[Data in this exercise Boundary: Start]

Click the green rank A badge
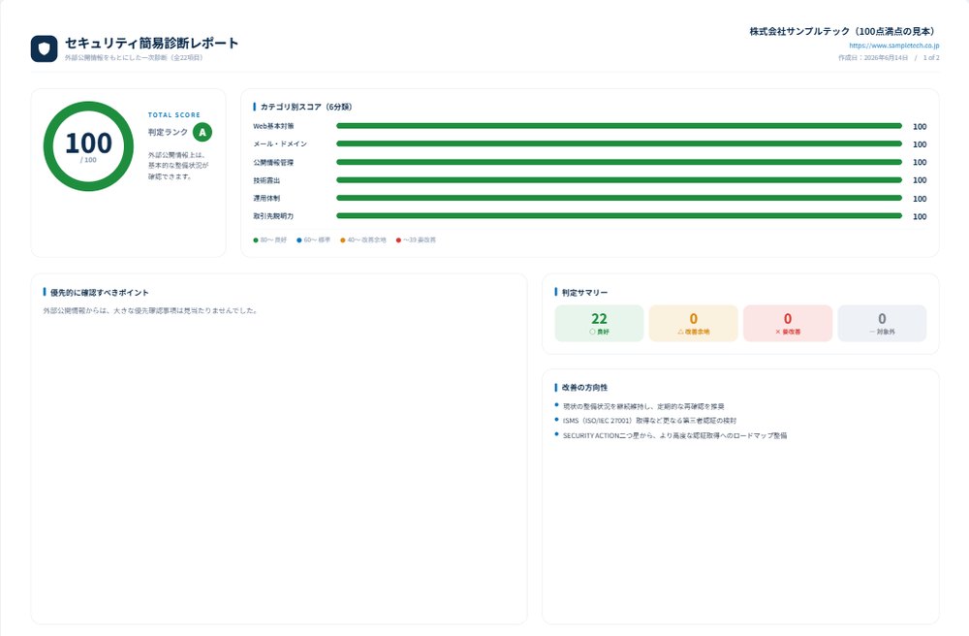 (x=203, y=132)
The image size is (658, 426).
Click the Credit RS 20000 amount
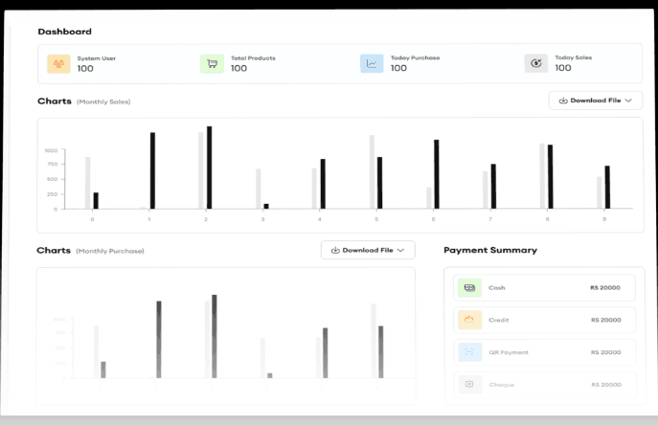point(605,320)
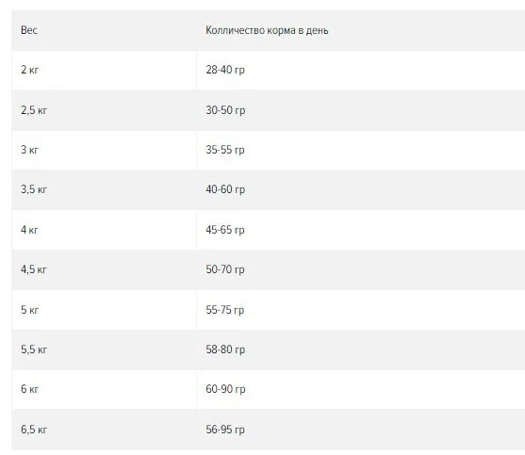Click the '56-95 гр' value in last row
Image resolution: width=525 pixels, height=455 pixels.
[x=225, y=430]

[Data in this exercise Boundary: End]
[Data in this exercise Boundary: Start]

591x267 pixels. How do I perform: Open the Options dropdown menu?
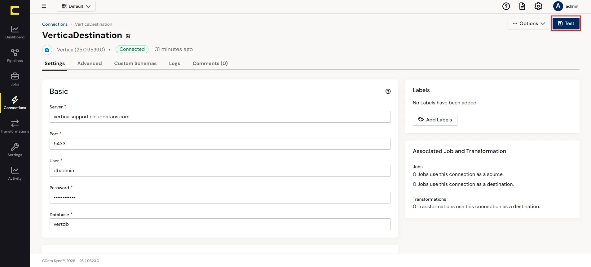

[Data in this exercise Boundary: End]
[Data in this exercise Boundary: Start]

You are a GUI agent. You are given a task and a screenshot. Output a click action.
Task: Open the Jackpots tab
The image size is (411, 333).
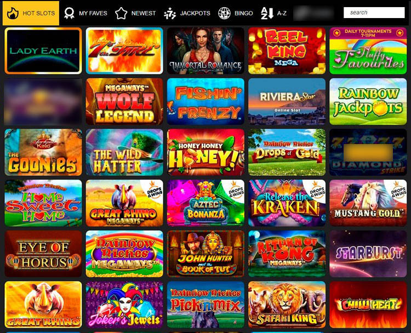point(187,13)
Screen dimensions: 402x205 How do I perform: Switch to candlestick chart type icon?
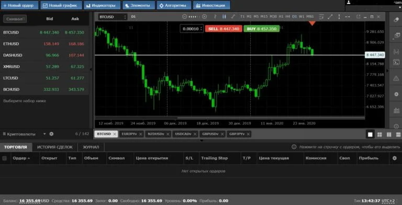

[Data in this exercise Boundary: End]

## What this task involves
Look through the entries for lines containing the word "Open" and return each one.

## Output for this task
591x267 pixels. How do I perform: Open the Options dropdown menu?
Task: Open the Jackpots tab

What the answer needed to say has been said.